◆ **EXERCISE AIM**
Sift through the material below and return the lines with "computer".

Start of PROVIDED DATA

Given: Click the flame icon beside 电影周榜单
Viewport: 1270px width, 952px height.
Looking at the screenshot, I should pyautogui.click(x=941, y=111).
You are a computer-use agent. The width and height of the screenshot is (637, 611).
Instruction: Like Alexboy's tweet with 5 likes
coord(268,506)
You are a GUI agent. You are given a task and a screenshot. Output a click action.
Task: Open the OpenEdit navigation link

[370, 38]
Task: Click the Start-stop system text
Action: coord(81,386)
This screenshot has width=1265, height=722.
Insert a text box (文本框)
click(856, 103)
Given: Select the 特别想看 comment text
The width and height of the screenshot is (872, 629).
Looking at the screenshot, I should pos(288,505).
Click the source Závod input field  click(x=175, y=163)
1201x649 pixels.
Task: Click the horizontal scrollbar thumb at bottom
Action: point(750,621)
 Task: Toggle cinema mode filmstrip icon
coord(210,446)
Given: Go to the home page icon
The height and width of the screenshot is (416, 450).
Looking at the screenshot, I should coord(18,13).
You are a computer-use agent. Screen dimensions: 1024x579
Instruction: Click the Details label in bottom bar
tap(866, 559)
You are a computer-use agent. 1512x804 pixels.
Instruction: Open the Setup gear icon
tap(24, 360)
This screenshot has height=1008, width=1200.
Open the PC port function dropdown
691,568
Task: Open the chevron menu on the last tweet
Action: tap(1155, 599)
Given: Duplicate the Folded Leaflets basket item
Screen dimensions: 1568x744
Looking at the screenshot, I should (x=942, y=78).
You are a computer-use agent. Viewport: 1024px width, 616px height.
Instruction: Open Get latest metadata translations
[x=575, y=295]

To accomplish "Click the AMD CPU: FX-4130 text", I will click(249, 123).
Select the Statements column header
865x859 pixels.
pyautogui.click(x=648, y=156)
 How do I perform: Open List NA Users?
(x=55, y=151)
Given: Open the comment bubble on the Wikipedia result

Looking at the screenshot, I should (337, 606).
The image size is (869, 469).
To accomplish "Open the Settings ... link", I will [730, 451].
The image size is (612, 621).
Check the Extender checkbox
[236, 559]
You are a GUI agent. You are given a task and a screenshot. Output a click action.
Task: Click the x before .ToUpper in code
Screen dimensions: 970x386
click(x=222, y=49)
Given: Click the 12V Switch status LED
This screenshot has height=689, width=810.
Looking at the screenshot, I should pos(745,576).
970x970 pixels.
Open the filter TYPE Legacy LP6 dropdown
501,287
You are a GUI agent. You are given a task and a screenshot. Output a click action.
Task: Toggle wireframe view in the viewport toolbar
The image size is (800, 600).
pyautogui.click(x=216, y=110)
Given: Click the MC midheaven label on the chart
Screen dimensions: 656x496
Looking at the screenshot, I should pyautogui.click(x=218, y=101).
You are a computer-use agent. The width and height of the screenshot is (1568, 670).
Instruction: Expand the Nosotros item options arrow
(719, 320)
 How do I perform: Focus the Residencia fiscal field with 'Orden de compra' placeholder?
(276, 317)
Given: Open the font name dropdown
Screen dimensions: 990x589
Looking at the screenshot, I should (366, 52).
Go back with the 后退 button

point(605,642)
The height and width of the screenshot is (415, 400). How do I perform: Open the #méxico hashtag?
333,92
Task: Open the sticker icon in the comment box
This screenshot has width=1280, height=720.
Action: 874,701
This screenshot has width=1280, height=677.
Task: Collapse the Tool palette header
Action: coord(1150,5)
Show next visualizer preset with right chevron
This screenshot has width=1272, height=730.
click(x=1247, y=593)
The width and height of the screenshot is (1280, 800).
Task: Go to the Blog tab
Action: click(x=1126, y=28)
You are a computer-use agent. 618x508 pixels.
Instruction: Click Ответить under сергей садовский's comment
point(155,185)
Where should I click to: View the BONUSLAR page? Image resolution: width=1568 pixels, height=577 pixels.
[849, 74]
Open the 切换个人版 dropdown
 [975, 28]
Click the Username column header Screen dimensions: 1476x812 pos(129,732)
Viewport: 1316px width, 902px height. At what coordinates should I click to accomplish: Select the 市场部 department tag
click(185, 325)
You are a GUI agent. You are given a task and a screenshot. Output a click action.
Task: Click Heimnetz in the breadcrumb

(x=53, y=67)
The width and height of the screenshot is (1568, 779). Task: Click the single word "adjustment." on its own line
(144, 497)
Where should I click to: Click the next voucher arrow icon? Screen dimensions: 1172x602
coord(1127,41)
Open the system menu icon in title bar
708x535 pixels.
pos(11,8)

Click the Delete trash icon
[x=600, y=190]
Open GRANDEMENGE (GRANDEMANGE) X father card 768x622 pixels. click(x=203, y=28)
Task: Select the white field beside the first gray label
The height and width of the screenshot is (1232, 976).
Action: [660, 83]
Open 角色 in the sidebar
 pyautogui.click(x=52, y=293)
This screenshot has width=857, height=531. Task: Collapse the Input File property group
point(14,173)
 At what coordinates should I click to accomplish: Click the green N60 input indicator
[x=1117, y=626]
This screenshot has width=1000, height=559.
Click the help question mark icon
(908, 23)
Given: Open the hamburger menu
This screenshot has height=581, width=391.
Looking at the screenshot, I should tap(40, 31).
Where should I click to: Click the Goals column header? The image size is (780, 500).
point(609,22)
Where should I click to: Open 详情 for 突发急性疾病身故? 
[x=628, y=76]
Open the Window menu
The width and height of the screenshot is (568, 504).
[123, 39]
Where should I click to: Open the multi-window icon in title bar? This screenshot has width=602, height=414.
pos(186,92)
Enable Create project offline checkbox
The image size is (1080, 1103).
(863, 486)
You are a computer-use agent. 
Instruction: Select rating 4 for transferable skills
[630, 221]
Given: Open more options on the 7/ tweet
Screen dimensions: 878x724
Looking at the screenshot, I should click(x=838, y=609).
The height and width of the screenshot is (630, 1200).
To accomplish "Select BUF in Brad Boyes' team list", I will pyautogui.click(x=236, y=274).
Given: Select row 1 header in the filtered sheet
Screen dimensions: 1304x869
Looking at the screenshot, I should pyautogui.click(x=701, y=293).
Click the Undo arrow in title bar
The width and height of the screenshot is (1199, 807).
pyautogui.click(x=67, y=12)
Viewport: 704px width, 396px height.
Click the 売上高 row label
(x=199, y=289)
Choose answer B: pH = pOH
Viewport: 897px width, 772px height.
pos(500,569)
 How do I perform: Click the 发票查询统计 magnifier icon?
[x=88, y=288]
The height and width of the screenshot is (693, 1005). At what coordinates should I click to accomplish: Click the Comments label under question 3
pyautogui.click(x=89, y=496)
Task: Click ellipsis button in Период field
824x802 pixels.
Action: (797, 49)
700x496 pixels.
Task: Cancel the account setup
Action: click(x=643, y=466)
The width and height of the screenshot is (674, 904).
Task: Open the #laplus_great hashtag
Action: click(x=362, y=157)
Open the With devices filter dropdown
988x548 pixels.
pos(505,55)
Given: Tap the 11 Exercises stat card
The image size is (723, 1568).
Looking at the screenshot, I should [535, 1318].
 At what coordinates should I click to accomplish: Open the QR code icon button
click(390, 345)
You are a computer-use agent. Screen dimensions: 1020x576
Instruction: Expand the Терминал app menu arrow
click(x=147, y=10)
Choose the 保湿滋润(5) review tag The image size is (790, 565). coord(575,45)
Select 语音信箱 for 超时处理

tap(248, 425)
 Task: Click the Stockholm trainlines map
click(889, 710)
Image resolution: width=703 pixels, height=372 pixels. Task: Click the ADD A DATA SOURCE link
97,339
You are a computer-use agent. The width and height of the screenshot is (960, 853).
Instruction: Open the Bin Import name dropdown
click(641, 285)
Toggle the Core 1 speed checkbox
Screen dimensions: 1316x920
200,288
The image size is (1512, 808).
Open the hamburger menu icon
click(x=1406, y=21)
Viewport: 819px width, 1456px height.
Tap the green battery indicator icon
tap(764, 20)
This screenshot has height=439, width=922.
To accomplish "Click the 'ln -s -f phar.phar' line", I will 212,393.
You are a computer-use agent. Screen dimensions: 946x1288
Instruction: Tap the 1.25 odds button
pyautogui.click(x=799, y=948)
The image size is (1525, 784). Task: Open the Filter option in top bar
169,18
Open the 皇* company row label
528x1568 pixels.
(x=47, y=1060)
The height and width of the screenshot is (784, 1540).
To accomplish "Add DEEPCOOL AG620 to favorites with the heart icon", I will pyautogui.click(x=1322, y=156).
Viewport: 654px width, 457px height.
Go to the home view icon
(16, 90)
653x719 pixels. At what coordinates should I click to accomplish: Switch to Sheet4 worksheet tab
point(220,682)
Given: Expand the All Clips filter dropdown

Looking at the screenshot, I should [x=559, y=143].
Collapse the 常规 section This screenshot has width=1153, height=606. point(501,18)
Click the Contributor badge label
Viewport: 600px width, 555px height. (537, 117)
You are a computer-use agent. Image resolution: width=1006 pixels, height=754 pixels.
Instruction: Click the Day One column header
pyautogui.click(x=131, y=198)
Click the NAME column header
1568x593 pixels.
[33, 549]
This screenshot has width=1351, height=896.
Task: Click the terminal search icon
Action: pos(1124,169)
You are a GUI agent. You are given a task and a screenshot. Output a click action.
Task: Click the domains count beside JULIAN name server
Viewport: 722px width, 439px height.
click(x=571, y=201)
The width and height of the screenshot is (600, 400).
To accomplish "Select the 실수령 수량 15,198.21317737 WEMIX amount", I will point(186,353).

End of PROVIDED DATA

◆ **FINISHED EXERCISE**
You are a computer-use agent. The width and height of the screenshot is (637, 611).
You are a computer-use agent. Screen dimensions: 1024x579
You are a computer-use agent. 1512x804 pixels.
You are a computer-use agent. Viewport: 1024px width, 616px height.
You are a computer-use agent. The width and height of the screenshot is (1568, 670).
You are a computer-use agent. 618x508 pixels.
You are a computer-use agent. 
You are a computer-use agent. Screen dimensions: 1020x576
You are a computer-use agent. The width and height of the screenshot is (960, 853).
You are a computer-use agent. Screen dimensions: 946x1288
You are a computer-use agent. Image resolution: width=1006 pixels, height=754 pixels.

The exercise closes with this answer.